The initiative "will embrace a high standards, transparent, climate friendly, non-corrupt mechanism" for infrastructure investment in the developing world, the US official said.
"It will be an alternative to that which other countries, including China, are offering."
'Indestructible' relationship
Underpinning the US-led diplomatic revival, Biden and British Prime Minister Boris Johnson on Thursday adopted a new "Atlantic Charter", modeled on the pact signed by their World War II predecessors to help build a new world order.
Johnson dislikes the decades-old phrase "special relationship", arguing it makes Britain look subservient to Washington, telling the BBC instead that it should be viewed as "indestructible".
He also played down any differences with Biden over the restive British province of Northern Ireland, ahead of showdown talks between Johnson and EU chiefs on Saturday to tackle deep fissures opened up by Brexit.
The Prime Minister Boris Johnson and the US President Joe Biden in Carbis Bay Cornwall after their meeting ahead of the G7 Summit June 10, 2021.
Post-Brexit bickering
British Foreign Secretary Dominic Raab hit back Friday after French President Emmanuel Macron launched a broadside over UK backpedalling regarding special post-Brexit arrangements for Northern Ireland.
----------------
Extend the news report above on the G7 summit and post-Brexit tensions, picking up after its final sentence.

[Items from a dataset]
----------------
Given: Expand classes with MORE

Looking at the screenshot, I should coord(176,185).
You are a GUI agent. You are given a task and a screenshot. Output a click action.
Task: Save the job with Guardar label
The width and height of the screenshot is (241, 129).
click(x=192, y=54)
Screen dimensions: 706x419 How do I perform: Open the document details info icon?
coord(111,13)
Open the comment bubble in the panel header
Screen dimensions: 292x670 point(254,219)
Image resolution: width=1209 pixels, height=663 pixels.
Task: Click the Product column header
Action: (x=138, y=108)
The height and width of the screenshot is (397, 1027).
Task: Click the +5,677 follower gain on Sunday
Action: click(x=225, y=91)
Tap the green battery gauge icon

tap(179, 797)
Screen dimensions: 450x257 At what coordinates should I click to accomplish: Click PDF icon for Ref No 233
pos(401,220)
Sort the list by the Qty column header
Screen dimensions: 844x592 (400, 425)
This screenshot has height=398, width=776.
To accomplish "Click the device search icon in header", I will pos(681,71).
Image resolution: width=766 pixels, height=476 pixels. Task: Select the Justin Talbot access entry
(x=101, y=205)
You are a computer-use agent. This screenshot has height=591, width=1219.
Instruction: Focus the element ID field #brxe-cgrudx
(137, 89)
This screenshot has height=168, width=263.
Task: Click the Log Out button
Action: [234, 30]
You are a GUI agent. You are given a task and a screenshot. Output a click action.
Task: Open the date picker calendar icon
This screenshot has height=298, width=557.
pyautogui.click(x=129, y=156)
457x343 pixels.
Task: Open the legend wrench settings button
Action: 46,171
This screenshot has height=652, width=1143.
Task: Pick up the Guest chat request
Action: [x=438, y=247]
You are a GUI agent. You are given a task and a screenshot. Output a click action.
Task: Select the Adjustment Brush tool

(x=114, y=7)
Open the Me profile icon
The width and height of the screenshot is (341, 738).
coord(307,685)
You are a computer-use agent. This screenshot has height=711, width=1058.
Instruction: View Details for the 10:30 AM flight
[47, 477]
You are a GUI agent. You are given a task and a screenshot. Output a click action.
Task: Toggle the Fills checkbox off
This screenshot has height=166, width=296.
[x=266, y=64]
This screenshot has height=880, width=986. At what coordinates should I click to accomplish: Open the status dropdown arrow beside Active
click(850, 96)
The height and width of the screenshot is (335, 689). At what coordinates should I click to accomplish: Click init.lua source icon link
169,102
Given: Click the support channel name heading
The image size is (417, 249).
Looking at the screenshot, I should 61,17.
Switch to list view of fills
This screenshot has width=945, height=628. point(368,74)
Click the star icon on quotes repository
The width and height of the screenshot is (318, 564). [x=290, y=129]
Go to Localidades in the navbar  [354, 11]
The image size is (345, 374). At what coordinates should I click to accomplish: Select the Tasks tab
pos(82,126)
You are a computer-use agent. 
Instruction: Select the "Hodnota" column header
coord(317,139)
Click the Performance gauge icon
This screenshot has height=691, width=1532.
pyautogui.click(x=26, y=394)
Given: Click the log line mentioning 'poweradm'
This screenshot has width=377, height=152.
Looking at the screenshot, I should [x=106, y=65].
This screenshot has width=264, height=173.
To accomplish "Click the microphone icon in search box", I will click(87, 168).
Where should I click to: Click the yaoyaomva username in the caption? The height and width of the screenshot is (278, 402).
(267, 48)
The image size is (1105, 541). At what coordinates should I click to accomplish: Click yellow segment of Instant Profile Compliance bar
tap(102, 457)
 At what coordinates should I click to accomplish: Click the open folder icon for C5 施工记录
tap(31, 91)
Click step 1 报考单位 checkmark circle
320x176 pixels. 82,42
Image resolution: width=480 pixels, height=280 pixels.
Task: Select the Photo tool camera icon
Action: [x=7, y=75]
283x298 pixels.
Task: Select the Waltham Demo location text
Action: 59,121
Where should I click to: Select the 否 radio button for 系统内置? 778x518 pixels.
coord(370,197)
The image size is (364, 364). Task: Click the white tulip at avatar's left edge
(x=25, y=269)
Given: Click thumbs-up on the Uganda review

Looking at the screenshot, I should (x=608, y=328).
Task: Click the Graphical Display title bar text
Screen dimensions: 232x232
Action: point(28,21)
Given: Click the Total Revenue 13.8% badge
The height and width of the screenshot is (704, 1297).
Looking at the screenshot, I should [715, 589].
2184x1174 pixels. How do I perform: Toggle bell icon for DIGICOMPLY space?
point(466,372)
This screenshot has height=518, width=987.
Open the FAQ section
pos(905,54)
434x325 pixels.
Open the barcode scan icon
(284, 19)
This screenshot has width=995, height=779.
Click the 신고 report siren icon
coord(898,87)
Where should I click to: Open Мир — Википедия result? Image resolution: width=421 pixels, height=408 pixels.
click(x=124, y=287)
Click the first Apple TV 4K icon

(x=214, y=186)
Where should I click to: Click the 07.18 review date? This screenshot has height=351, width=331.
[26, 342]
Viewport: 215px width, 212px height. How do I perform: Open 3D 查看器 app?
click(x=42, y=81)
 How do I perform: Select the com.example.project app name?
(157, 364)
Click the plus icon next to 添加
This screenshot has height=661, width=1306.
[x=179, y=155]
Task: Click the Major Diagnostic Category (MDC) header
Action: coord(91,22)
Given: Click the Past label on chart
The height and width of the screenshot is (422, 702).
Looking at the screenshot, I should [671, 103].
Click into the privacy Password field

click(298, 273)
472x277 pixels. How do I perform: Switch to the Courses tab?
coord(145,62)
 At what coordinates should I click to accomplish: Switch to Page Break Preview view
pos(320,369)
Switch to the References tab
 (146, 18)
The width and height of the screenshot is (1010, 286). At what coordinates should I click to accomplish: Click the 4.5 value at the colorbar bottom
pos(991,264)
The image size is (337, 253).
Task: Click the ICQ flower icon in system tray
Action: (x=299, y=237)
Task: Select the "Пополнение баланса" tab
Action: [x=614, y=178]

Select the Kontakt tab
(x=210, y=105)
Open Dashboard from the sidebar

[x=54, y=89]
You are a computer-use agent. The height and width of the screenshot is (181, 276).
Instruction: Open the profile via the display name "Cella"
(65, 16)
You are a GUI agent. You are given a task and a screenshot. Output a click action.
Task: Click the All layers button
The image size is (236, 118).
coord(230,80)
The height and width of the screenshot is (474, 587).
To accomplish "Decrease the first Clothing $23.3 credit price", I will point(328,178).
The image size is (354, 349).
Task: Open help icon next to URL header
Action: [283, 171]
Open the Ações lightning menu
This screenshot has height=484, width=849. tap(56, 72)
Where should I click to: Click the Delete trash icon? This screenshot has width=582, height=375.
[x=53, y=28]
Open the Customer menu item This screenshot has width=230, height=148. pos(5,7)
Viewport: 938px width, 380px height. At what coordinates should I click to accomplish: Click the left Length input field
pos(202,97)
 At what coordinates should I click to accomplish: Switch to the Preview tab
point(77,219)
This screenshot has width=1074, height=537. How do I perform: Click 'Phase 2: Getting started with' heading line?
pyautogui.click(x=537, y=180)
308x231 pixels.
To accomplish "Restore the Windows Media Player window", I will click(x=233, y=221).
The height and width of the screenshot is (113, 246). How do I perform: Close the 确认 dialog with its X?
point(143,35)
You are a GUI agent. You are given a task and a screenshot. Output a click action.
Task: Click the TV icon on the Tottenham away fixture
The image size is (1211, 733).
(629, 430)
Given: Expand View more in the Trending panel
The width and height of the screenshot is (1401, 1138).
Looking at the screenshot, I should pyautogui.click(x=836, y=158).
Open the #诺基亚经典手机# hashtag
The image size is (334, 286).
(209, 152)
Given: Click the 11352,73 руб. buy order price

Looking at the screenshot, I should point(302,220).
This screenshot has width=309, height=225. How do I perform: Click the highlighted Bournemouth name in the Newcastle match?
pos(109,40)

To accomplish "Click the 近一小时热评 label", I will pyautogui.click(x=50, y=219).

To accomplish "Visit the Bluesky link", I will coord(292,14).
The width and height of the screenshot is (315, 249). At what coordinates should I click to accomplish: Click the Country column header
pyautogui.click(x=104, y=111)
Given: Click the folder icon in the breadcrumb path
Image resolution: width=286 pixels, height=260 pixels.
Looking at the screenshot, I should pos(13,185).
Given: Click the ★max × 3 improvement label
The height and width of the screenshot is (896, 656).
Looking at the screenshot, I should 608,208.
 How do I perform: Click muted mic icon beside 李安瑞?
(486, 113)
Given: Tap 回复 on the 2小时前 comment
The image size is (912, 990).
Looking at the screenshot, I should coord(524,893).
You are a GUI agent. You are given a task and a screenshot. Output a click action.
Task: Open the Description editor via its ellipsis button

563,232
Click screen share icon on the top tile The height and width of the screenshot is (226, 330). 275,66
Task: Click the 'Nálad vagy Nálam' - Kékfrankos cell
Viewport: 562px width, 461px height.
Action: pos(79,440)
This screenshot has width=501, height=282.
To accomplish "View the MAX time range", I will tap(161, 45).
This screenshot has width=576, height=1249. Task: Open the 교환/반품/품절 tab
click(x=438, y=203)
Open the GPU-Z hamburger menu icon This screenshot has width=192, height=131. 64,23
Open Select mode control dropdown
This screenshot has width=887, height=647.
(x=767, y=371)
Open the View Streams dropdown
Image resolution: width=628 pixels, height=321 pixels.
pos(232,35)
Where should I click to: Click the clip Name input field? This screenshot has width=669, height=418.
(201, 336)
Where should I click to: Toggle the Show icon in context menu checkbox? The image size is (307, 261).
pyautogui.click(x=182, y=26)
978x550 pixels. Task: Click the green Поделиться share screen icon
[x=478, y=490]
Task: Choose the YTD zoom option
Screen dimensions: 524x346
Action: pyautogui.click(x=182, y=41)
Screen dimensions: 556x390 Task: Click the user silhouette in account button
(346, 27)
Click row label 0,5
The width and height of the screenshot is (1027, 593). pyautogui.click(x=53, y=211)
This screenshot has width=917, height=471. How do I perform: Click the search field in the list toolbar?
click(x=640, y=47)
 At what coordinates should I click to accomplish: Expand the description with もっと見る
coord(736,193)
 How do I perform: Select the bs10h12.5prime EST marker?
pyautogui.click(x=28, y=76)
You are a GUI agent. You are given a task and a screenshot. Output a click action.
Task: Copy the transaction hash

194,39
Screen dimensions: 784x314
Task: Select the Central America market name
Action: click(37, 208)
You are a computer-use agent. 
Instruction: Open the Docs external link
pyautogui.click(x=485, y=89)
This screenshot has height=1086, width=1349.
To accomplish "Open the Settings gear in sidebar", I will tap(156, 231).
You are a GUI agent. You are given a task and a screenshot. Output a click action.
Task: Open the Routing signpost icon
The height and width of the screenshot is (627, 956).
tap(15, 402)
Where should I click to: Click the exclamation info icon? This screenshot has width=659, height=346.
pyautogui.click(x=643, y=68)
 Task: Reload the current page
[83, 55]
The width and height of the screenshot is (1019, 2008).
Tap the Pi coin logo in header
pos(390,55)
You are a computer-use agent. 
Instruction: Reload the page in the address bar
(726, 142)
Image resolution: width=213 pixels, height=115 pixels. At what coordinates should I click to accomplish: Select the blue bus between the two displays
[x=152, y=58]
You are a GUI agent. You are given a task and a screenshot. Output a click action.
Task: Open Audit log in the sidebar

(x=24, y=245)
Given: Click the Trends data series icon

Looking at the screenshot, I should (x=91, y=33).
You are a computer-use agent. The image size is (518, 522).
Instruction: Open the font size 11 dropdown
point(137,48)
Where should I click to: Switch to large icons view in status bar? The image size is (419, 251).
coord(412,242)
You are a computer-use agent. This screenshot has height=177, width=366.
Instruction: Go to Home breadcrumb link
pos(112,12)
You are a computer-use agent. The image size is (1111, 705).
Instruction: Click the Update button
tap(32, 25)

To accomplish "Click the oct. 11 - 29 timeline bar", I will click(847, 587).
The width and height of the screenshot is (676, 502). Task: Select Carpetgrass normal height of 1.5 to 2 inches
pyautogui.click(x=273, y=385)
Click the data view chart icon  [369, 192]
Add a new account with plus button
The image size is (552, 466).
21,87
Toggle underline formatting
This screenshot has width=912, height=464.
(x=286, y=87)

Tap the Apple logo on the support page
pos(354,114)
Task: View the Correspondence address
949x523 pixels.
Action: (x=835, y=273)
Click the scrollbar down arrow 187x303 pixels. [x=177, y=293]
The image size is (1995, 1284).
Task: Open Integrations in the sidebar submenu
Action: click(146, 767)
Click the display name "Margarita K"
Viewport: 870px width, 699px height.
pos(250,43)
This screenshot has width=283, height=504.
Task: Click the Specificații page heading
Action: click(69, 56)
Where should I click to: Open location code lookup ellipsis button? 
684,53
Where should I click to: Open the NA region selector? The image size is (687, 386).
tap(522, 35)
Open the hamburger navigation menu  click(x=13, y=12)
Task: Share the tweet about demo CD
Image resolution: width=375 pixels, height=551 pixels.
----------------
RESPONSE BOX:
Raab told Sky News that "change must come from the European Commission side" and that "we are not negotiating or haggling the integrity of the United Kingdom".
Late Thursday, more than 3,000 pro-UK loyalists staged a protest in Belfast against the "protocol" that effectively keeps Northern Ireland in the EU customs union and single market.
Johnson will hope to lighten the mood at a beach barbecue on Saturday, joined by his new wife Carrie and other G7 spouses, with a sea shanty band and toasted marshmallows around fire pits.
That will follow a reception for the G7 leaders Friday evening hosted by Queen Elizabeth II at Cornwall's Eden Project, an exhibition that showcases the world's ecological riches.
READ MORE: All smiles as Biden, Johnson meet for first time ahead of G7 summit
Biodiversity agreement expected
Safeguarding global biodiversity is another G7 theme this weekend, with the leaders set on an agreement to protect at least 30 percent of the world's land and oceans by 2030.
They will also debate aiding poorer nations to transition out of fossil fuels, in the build-up to the UN's COP26 climate summit in November in Scotland.
Like the G7, Britain wants COP26 to be held in-person, and announced that it plans to offer vaccinations to delegates from poorer nations if they cannot get them otherwise.
Greenpeace UK released a video shot with 300 illuminated drones over Cornwall, creating a startling display of endangered animals, to urge G7 leaders to stop mass extinctions.
"We need to see action, not just warm words, to tackle the climate and nature emergency," Rebecca Newsom, head of politics for the environmental group, told AFP.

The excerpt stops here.